I like to think that UAPs were built in some teenager’s garage, using off-the-shelf materials in some novel way, piloted out by that teenager and his/her/their buddies out on a joy ride. Whether that garage is in Des Moines or Alpha Centauri, I don’t much care.
I love things that put us in our place, that remind us we don’t have all the answers, that open our minds to the realization that there’s a lot left to learn.
Moral of the story: if you think you know how our healthcare system works and the constraints it must have, maybe you need to be open to healthcare’s UAPs — unidentified alterative possibilities.
In “The X-Files,” Fox Mulder’s unspoken (but not unwritten) mantra was “I Want to Believe.” As it turned out, there were UFOs, the aliens were among us, and there was an alien/government conspiracy. Sometimes being the lone believer isn’t crazy.
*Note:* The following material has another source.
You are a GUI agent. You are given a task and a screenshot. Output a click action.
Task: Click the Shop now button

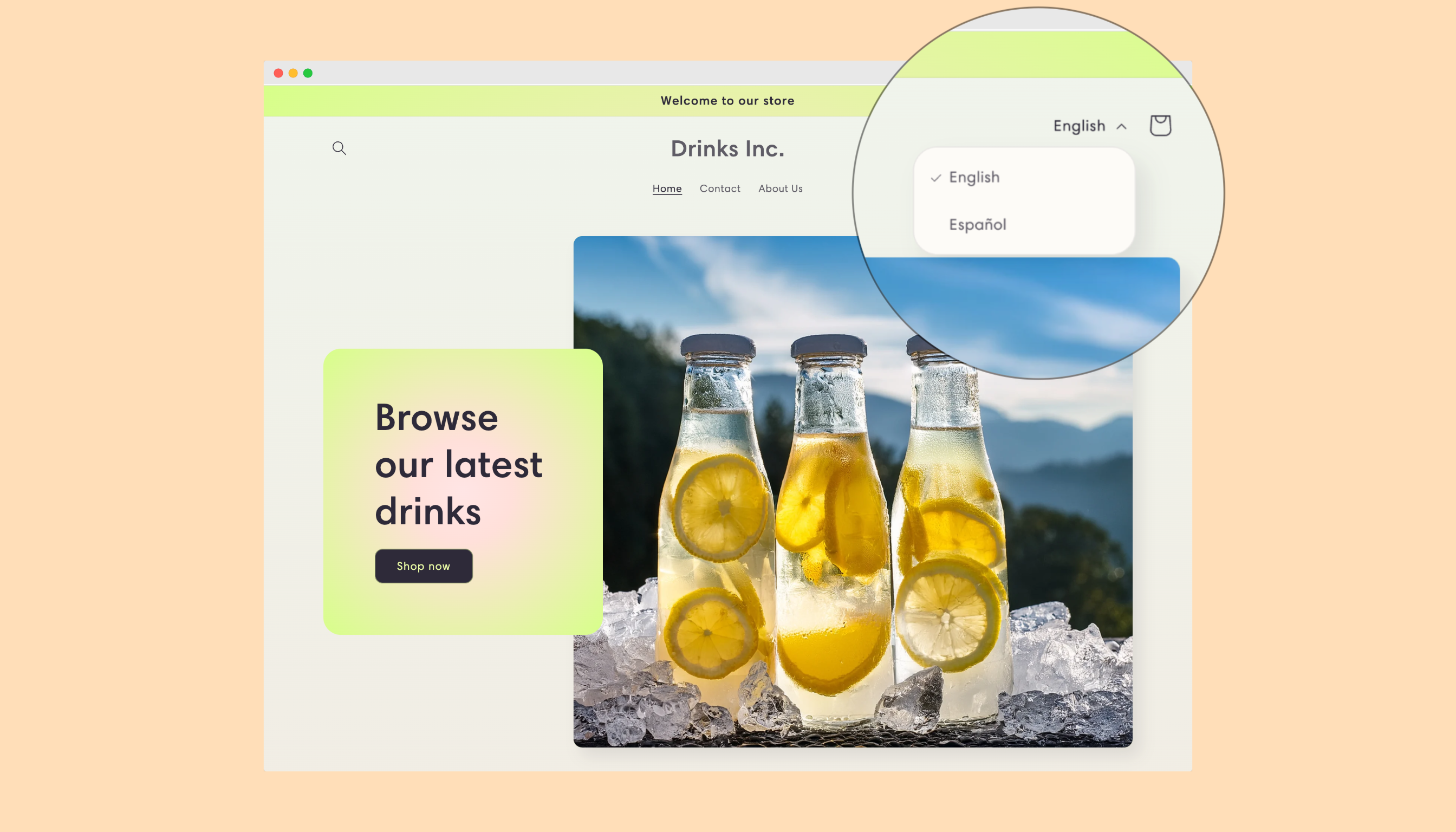click(x=424, y=566)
I want to believe in a healthcare system that is radically less expensive, much more effective, and delivers on health equity. I’m all for any new physics — or, I suspect, new biology — that helps us accomplish that healthcare system.
I’m waiting for the pill that fixes genetic defects, the harmless beam that destroys incipient cancers, the relentless nanobots that prevent strokes and heart attacks. I want the kind of healthcare I see in science fiction.
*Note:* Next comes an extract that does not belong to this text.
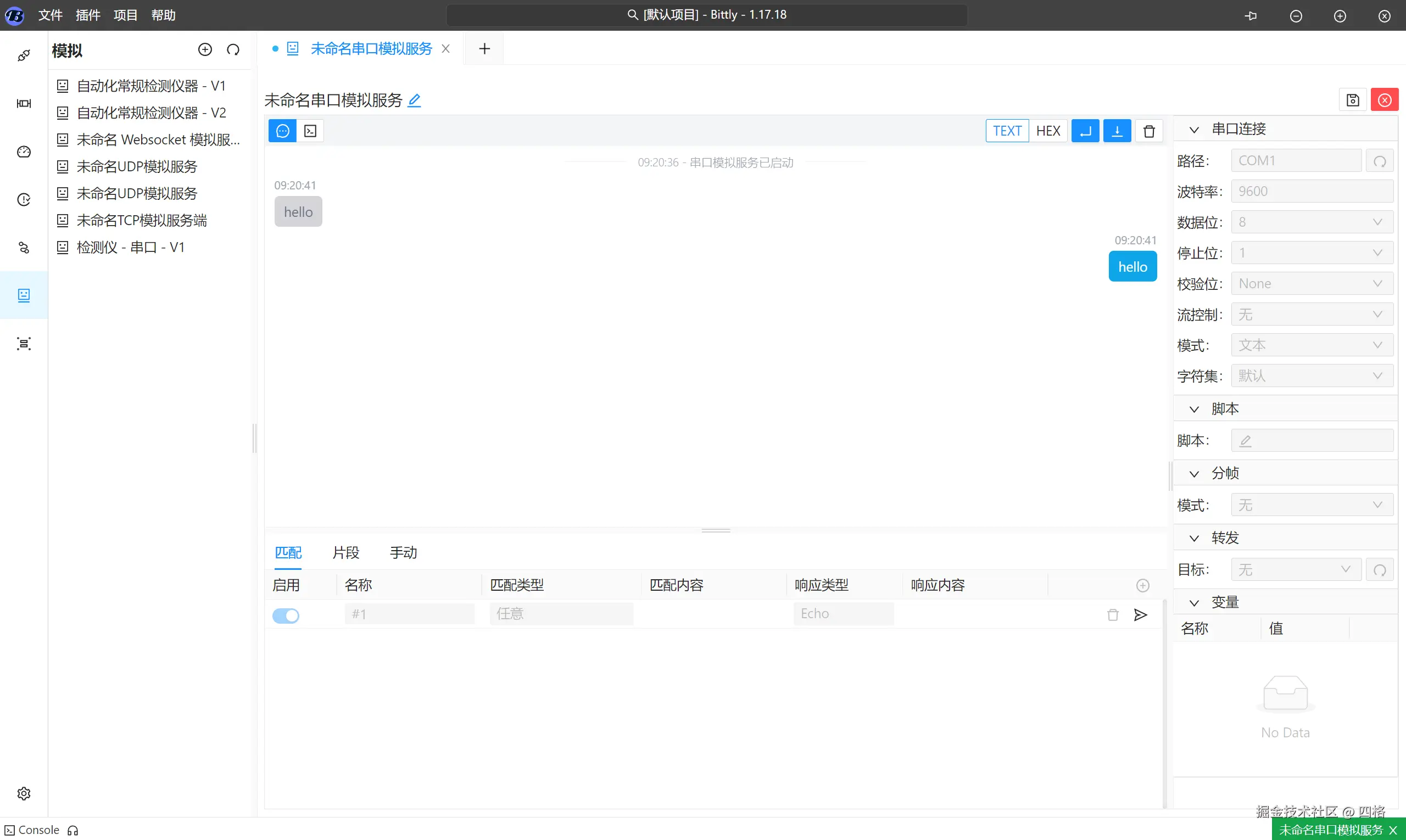This screenshot has width=1406, height=840.
Task: Click the red stop service button
Action: [x=1385, y=100]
In today’s healthcare system, such miracles would find the pill hugely expensive, the beam’s side effects so bad that they might outweigh the benefits, and the nanobots prone to being hacked. Instead of technology being so advanced that it is indistinguishable from magic, as Arthur Clark put it, in healthcare we get magic that overpromises, underdelivers, and costs too much.
Our healthcare system is a lot like those military aircraft — slow to change, incomparably costly, highly technical, reliant on skilled operators, disturbingly fragile, and deeply indebted to the healthcare/industrial complex. I hope for a healthcare UAP to outmaneuver them like a kid on a joyride.
I don’t want everyone to suddenly believe in UFOs, nor do I want anyone to assume that their technologies are beyond our capabilities. I do want us to let them open our minds to the possibilities they suggest.
Similarly, there are plenty of sightings to suggest that our healthcare system could be much better, but we’re going to need some true believers to make it so. Are you one of them?